### [Exercise set]
1. According to the passage on water and the water cycle, what is sublimation?
2. Reproduce word for word the part of the passage on water and the water cycle starting with "Water is arguably" and going on through "and topographic variability.".
3. Proceed with the passage on water and the water cycle, picking up after its final sentence.

### [Selected excerpt]
Water is arguably the most important resource on our planet. All life depends on it for survival. Approximately 71% of the surface of the Earth is water and of this, about 97% is saltwater. Where fresh water is present largely depends on geology, geographic location, global weather processes, and topographic variability.

Water cycle

The Water Cycle - This video uses animation, graphics, and video clips to illustrate and explain each of the "flow" and "storage" processes in the Hydrologic Cycle, more commonly known as the Water Cycle: precipitation, interception, runoff, infiltration, percolation, groundwater discharge, evaporation, transpiration, evapotranspiration, and condensation.

Video courtesy of NBC Learn & National Science Foundation

Water moves through the environment fairly predictably in a progression known as the water cycle (Fig. 1). It "starts" when surface water (such as rivers, lakes, or oceans) becomes a gas and enters the atmosphere through evaporation, evapotranspiration (the conversion of water from liquid to gas via transpiration of plants and evaporation from soil), or sublimation (the process by which solid water changes directly to gas); the gaseous water condenses in the air and forms clouds. As the clouds build and the amount of water increases, it precipitates out of the atmosphere (commonly as rain or snow), landing on the ground or in water. Frozen water can be stored as ice and snow for a significant period of time, but like rain, when it melts, it either infiltrates into the ground (becoming groundwater), or runs off the land surface into streams or lakes. Both streams and groundwater eventually recharge larger water bodies such as rivers, lakes, and oceans. Once at the surface, water "restarts" the cycle as it evaporates back into the atmosphere.

### [Entries shown]
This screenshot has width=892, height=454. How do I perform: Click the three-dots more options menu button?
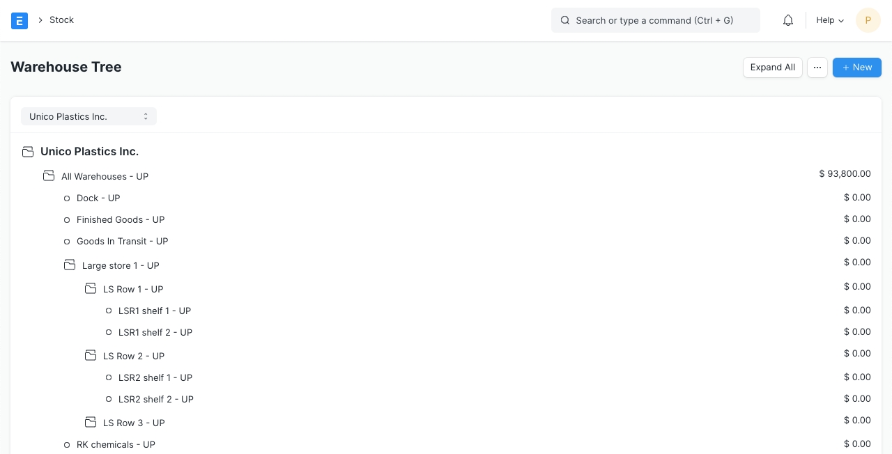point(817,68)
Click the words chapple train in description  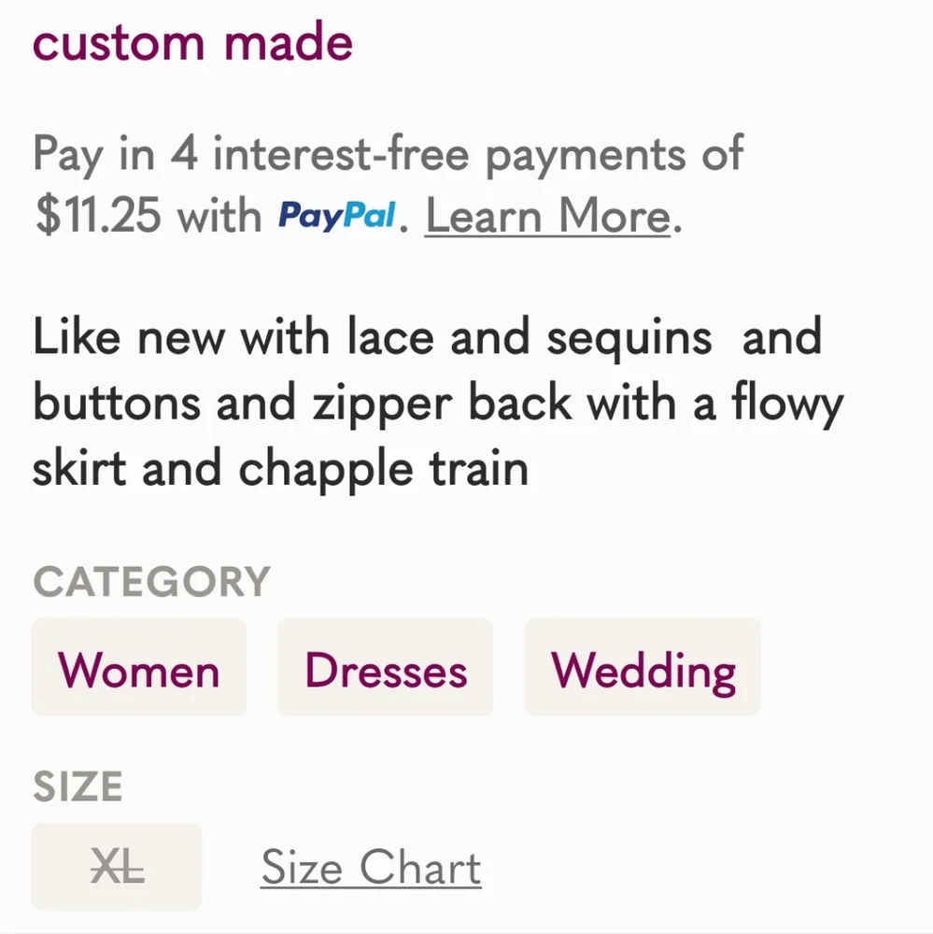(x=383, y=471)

...

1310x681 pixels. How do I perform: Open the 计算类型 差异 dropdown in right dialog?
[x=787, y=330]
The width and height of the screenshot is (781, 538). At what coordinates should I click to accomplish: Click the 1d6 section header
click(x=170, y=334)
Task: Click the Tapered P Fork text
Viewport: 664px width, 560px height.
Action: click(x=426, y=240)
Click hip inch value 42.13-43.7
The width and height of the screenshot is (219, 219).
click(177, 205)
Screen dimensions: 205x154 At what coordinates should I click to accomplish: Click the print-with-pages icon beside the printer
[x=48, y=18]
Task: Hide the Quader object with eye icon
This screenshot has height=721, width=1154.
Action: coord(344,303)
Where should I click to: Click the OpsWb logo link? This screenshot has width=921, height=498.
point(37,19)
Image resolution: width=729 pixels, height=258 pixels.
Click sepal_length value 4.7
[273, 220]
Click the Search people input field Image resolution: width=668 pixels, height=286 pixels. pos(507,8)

* * *

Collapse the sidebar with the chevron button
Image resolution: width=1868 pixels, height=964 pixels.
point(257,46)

### [Responses per task]
1. The process by which solid water changes directly to gas.

2.
Water is arguably the most important resource on our planet. All life depends on it for survival. Approximately 71% of the surface of the Earth is water and of this, about 97% is saltwater. Where fresh water is present largely depends on geology, geographic location, global weather processes, and topographic variability.

3.
The water cycle. Arrows represent the direction of water movement though the cycle. Modified from Windows to the Universe (2012).
Figure 1. The water cycle. Arrows represent the direction of water movement though the cycle (Dengler, 2017, fig. 1, modified from Windows to the Universe, 2012).

Reservoirs and residence time

As mentioned above, there are numerous places, or reservoirs, where water is stored for varying lengths of time. The largest reservoirs are the oceans, which contain about 97% of the total water on the planet and are entirely saltwater. Fresh water comprises about 3% of total water, with the majority (69%) of that being stored as ice or snow (90% of which is in Antarctica). The next largest reservoir of fresh water, at 30%, is groundwater. Surface-water reservoirs, such as lakes and streams, make up 1% of fresh water, and the atmosphere stores only a tiny fraction.

How long water stays in each of these reservoirs (residence time) varies from days (the atmosphere) to thousands of years (oceans and some groundwater). Table 1 shows the average residence times for each reservoir. It is important to keep in mind that these are only averages and the actual range could be quite broad. For instance, though seasonal snow might last several months, depending on the location and conditions, some may sublimate within hours or days.

Table 1. The average residence time of water in reservoirs (modified from Windows to the Universe, 2012).
ReservoirResidence time (average)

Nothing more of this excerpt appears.